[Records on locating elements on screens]
··········

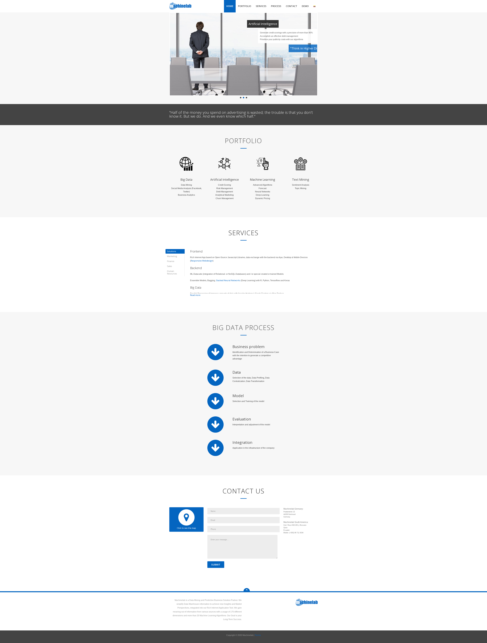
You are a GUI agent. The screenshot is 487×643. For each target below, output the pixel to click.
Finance (170, 261)
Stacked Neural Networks (228, 280)
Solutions (171, 251)
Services (261, 6)
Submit (215, 564)
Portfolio (244, 6)
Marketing (172, 256)
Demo (305, 6)
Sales (169, 266)
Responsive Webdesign (202, 260)
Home (229, 6)
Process (276, 6)
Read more (195, 295)
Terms (258, 635)
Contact (291, 6)
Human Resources (172, 272)
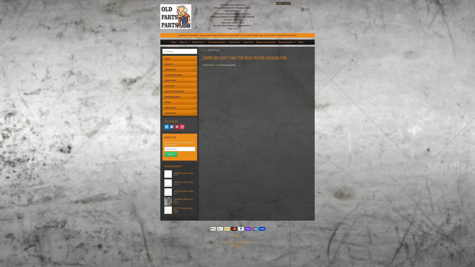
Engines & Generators (265, 42)
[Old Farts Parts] (175, 16)
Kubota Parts (234, 42)
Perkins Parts (199, 43)
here (215, 65)
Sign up (287, 3)
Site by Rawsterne (237, 244)
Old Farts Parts (236, 242)
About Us (184, 43)
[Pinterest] (177, 127)
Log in (279, 3)
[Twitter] (166, 127)
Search (237, 235)
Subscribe (170, 154)
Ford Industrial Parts (217, 42)
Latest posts (181, 113)
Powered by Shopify (237, 246)
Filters (301, 42)
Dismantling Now (287, 43)
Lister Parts (248, 42)
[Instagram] (182, 127)
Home (174, 42)
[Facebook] (172, 127)
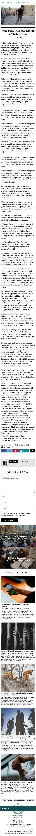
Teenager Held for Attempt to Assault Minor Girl (17, 782)
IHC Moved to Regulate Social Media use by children (15, 605)
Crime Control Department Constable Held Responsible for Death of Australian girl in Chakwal (18, 738)
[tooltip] (3, 450)
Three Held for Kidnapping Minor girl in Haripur (17, 651)
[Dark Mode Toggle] (30, 830)
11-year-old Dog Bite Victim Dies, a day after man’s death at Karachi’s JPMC (17, 694)
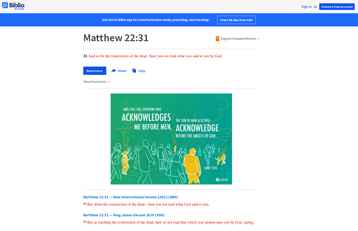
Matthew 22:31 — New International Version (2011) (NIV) (130, 197)
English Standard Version (238, 39)
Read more (95, 71)
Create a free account (337, 7)
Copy (141, 70)
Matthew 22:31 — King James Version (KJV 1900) (123, 215)
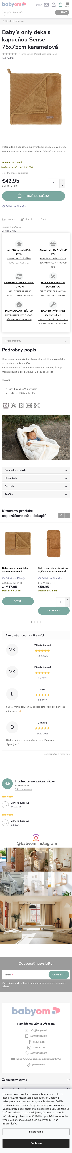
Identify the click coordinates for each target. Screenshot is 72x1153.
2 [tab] (34, 622)
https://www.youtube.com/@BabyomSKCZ (38, 1059)
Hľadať (62, 12)
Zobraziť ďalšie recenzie (56, 754)
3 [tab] (37, 622)
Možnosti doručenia (17, 173)
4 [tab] (40, 622)
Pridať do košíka (36, 196)
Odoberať (59, 974)
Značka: (11, 227)
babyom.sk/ (39, 1047)
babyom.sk (39, 1041)
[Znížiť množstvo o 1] (62, 185)
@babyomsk (38, 1064)
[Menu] (67, 4)
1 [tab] (31, 622)
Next (67, 515)
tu (16, 1123)
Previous (61, 515)
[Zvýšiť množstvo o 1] (62, 181)
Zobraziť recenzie (23, 789)
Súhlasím (36, 1143)
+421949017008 (38, 1036)
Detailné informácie (52, 151)
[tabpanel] (18, 569)
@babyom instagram (37, 844)
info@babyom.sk (39, 1030)
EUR (38, 4)
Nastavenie (36, 1132)
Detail (18, 601)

··········

**Set task:** Could you rewrite all of these lines with "Read more" replaced by "Learn more", keeping everything else the same and omitting the pictures?

**Response:**
You are a GUI agent. The screenshot is 487×643. For each target below, output the pixel to click.
Finance (170, 261)
Stacked Neural Networks (228, 280)
Solutions (171, 251)
Services (261, 6)
Submit (215, 564)
Portfolio (244, 6)
Marketing (172, 256)
Demo (305, 6)
Sales (169, 266)
Responsive Webdesign (202, 260)
Home (229, 6)
Process (276, 6)
Learn more (195, 295)
Terms (258, 635)
Contact (291, 6)
Human Resources (172, 272)
Engines & Generators (265, 42)
[Old Farts Parts] (175, 16)
Kubota Parts (234, 42)
Perkins Parts (199, 43)
here (215, 65)
Sign up (287, 3)
Site by Rawsterne (237, 244)
Old Farts Parts (236, 242)
About Us (184, 43)
[Pinterest] (177, 127)
Log in (279, 3)
[Twitter] (166, 127)
Search (237, 235)
Subscribe (170, 154)
Ford Industrial Parts (217, 42)
Latest posts (181, 113)
Powered by Shopify (237, 246)
Filters (301, 42)
Dismantling Now (287, 43)
Lister Parts (248, 42)
[Instagram] (182, 127)
Home (174, 42)
[Facebook] (172, 127)
Teenager Held for Attempt to Assault Minor Girl (17, 782)
IHC Moved to Regulate Social Media use by children (15, 605)
Crime Control Department Constable Held Responsible for Death of Australian girl in Chakwal (18, 738)
[tooltip] (3, 450)
Three Held for Kidnapping Minor girl in Haripur (17, 651)
[Dark Mode Toggle] (30, 830)
11-year-old Dog Bite Victim Dies, a day after man’s death at Karachi’s JPMC (17, 694)
Matthew 22:31 — New International Version (2011) (NIV) (130, 197)
English Standard Version (238, 39)
Learn more (95, 71)
Create a free account (337, 7)
Copy (141, 70)
Matthew 22:31 — King James Version (KJV 1900) (123, 215)
Identify the click coordinates for each target. Screenshot is 72x1153.
2 [tab] (34, 622)
https://www.youtube.com/@BabyomSKCZ (38, 1059)
Hľadať (62, 12)
Zobraziť ďalšie recenzie (56, 754)
3 [tab] (37, 622)
Možnosti doručenia (17, 173)
4 [tab] (40, 622)
Pridať do košíka (36, 196)
Odoberať (59, 974)
Značka: (11, 227)
babyom.sk/ (39, 1047)
babyom.sk (39, 1041)
[Znížiť množstvo o 1] (62, 185)
@babyomsk (38, 1064)
[Menu] (67, 4)
1 [tab] (31, 622)
Next (67, 515)
tu (16, 1123)
Previous (61, 515)
[Zvýšiť množstvo o 1] (62, 181)
Zobraziť recenzie (23, 789)
Súhlasím (36, 1143)
+421949017008 (38, 1036)
Detailné informácie (52, 151)
[tabpanel] (18, 569)
@babyom instagram (37, 844)
info@babyom.sk (39, 1030)
EUR (38, 4)
Nastavenie (36, 1132)
Detail (18, 601)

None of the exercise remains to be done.